If Americans really wanted their representatives and senators to be nothing more than hardworking public servants with encyclopedic knowledge of the issues, Congress would be filled with plain-looking, dull-speaking people wearing ill-fitting suits. Such as Ralph Nader.
So maybe much of the indignant clucking at the possibility that New York Gov. David Paterson will appoint Caroline Kennedy as that state’s senator, filling the seat vacated by secretary of state designate Hillary Clinton, should be taken with a grain of salt.
Despite the patriotic pride we take in remembering our repudiation of monarchy, nobility and aristocracy, American voters replaced it with something slightly different. We are easily seduced by charm, looks, great hair and the quiet confidence that comes with old money. And we are particularly susceptible to celebrity.
John McCain tried to shame voters into dismissing the Barack Obama phenomenon as something akin to the breathless infatuation with Paris Hilton and Britney Spears. But the truth is most Americans don’t hold celebrity against their elected officials. In fact, we are happy to let it influence us.
Consider our history. Ronald Reagan, a movie actor whose body of work fell largely into the B-movie category, probably would not have achieved higher office than Screen Actor Guild president had he not had a face that was familiar to millions. His good looks and trained vocal delivery were icing on the cake. In Maine, Angus King had been in our living rooms as the host of MPBN’s “Maine Watch” for years before he sought elected office, giving him familiarity and gravitas other candidates would only dream of achieving.
There are plenty of other examples. Pop singer Sonny Bono was elected to Congress. Comedian Al Franken appears to be headed toward victory in the Minnesota Senate race. TV actor Fred Thompson was elected senator from Tennessee, and then ran for president. Actor and body-builder Arnold Schwarzenegger was elected governor of the largest state in the nation. And Ms. Clinton herself, with no elected office experience and no ties to New York, parlayed her husband’s popularity in that blue state to two easy elections as senator.

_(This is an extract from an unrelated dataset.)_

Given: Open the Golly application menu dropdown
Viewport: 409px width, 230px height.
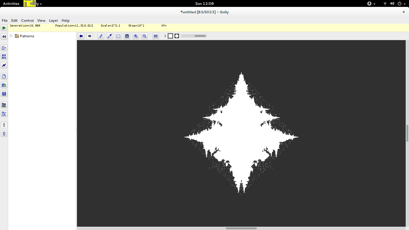Looking at the screenshot, I should tap(33, 4).
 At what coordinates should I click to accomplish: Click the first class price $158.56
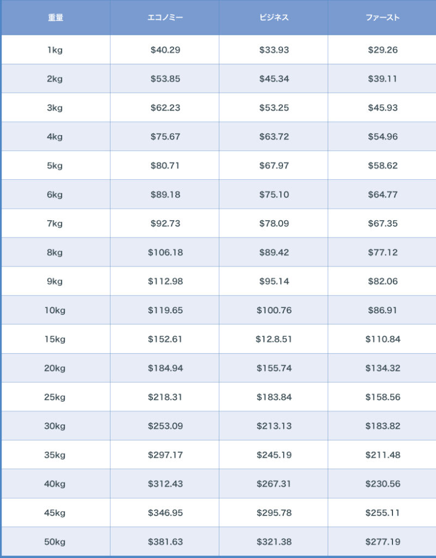[383, 397]
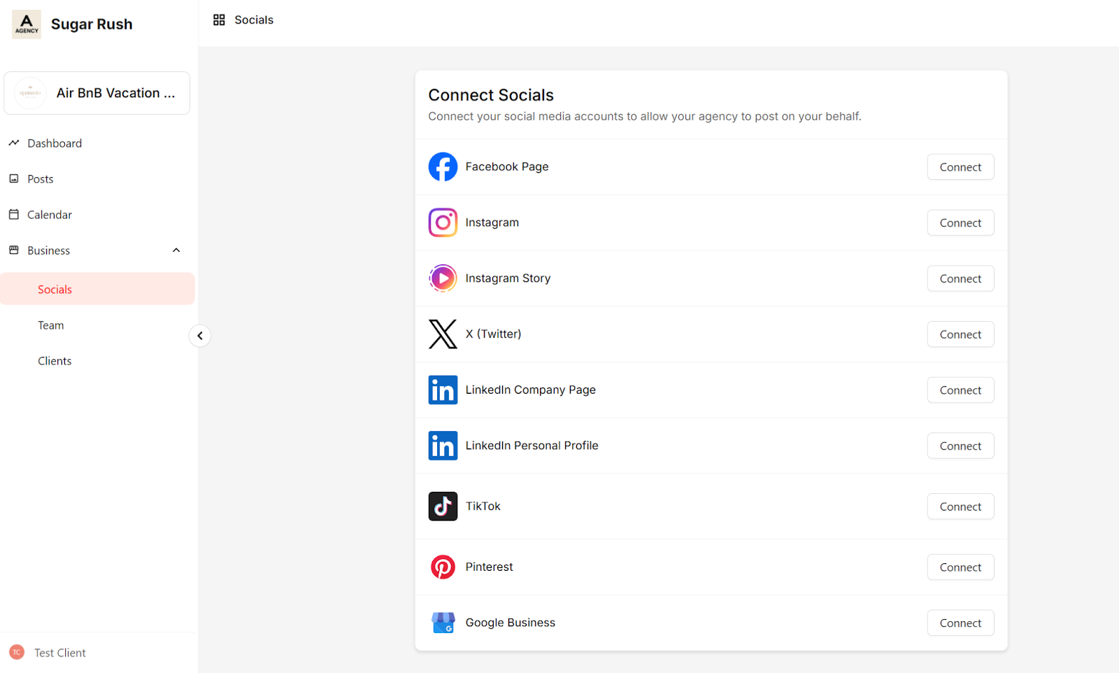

So why not acknowledge that there are certain celebrities we are disposed to like, perhaps because we sympathize with their struggles, or like their looks and charm, or feel as if they are a friend of sorts. And some of it is relevant to the job they seek. The same qualities that give them high favorability ratings with the public also work in the political arena.
Is Caroline Kennedy qualified to be a U.S. senator? Maybe not. But all the warm and fuzzy feelings some people have for her should not be seen as liabilities. And if we’re honest, we would admit that we do evaluate potential leaders on the way they make us feel as much as on their resumes and policy positions.